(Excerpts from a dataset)
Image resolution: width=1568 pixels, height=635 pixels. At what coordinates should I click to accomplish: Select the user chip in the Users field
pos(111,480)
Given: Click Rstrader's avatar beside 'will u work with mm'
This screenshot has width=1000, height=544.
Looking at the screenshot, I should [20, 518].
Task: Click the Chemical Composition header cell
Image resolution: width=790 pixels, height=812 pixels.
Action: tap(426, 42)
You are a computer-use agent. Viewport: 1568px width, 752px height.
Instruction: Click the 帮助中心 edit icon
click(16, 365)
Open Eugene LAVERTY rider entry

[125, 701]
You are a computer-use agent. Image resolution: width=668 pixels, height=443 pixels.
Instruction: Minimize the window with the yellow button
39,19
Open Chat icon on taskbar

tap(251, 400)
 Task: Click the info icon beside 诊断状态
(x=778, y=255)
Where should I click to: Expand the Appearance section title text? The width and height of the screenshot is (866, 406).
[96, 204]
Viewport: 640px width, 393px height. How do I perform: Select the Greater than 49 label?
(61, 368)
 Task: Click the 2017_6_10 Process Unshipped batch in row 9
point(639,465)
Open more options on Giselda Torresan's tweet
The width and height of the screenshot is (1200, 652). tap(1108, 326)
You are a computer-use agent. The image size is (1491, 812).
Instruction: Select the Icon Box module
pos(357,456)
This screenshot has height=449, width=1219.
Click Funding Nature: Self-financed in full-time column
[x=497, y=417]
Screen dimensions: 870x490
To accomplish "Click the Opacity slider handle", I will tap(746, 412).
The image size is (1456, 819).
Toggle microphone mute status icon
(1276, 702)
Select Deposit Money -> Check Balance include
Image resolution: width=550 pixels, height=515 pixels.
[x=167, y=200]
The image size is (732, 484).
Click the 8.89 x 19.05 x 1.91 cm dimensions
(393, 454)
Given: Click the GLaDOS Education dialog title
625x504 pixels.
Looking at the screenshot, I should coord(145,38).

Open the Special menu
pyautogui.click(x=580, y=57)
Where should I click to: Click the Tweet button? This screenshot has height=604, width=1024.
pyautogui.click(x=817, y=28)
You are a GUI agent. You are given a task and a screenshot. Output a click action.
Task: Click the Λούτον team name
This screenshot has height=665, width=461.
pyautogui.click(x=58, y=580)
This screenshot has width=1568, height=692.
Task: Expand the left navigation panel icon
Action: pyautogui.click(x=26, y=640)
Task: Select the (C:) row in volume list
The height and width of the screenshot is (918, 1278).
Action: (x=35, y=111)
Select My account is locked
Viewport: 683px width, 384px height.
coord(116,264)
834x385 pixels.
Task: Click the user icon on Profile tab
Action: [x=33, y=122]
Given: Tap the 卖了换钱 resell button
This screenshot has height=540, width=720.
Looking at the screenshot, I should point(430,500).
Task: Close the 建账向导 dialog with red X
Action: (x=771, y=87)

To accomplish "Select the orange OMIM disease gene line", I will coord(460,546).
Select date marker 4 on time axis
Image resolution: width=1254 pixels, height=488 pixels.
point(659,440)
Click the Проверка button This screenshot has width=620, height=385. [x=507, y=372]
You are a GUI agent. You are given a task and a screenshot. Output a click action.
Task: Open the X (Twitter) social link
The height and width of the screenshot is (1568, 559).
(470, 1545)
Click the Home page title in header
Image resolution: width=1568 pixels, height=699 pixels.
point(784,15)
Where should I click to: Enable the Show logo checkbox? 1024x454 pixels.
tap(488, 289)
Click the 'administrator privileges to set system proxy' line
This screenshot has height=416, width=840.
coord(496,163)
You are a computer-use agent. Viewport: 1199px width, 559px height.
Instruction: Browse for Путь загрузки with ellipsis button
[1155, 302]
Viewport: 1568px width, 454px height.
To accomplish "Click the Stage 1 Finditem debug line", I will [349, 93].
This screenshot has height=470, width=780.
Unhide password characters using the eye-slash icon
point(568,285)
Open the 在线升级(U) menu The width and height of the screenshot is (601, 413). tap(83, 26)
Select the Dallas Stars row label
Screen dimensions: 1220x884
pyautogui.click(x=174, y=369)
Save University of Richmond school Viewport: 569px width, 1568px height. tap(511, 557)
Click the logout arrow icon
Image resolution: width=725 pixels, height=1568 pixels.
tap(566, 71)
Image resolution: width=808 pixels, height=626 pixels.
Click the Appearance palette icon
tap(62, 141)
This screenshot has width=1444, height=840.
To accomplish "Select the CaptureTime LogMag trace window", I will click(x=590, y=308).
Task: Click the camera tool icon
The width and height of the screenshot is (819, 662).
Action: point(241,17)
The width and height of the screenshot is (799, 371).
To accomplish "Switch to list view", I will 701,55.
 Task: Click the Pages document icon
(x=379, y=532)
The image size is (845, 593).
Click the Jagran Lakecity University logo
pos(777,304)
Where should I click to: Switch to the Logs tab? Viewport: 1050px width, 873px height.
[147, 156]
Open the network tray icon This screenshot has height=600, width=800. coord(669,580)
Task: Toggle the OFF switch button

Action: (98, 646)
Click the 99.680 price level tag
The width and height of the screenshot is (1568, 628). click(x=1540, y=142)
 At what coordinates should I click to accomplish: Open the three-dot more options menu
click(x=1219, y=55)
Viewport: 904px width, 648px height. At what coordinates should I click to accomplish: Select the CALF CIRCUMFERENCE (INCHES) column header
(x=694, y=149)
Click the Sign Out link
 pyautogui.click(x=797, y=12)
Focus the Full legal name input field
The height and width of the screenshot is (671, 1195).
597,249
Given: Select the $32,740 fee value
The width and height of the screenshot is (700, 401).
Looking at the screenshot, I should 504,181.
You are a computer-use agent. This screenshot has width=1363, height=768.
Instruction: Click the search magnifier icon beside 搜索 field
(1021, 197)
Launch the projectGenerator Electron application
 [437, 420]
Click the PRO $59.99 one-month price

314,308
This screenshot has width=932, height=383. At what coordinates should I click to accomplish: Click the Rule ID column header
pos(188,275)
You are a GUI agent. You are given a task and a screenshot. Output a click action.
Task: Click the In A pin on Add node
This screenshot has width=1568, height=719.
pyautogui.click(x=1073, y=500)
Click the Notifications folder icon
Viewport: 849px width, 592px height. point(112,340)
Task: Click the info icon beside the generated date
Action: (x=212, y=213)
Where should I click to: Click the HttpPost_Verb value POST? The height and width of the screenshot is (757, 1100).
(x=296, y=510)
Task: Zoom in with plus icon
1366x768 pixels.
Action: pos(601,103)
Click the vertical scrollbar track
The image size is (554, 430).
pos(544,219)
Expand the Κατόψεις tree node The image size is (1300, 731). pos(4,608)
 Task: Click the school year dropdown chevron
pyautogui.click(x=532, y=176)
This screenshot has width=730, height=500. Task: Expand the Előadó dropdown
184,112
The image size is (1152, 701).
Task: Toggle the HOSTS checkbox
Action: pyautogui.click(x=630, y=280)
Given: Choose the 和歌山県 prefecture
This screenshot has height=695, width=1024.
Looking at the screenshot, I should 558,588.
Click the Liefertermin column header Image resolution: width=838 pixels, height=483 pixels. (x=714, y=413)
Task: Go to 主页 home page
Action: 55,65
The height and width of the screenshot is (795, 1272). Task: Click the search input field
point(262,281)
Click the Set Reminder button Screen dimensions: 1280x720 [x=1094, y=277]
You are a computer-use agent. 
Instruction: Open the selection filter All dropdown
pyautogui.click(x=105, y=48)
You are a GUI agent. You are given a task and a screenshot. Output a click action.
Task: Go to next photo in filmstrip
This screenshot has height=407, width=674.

### [What the task asks]
Which lines above hold the string "computer"? Show each of them.

### [Task result]
You are a computer-use agent. Viewport: 1568px width, 752px height.
You are a computer-use agent. Image resolution: width=668 pixels, height=443 pixels.
You are a computer-use agent. The image size is (1491, 812).
You are a computer-use agent. Viewport: 1199px width, 559px height.
You are a computer-use agent. This screenshot has width=1363, height=768.
You are a computer-use agent. 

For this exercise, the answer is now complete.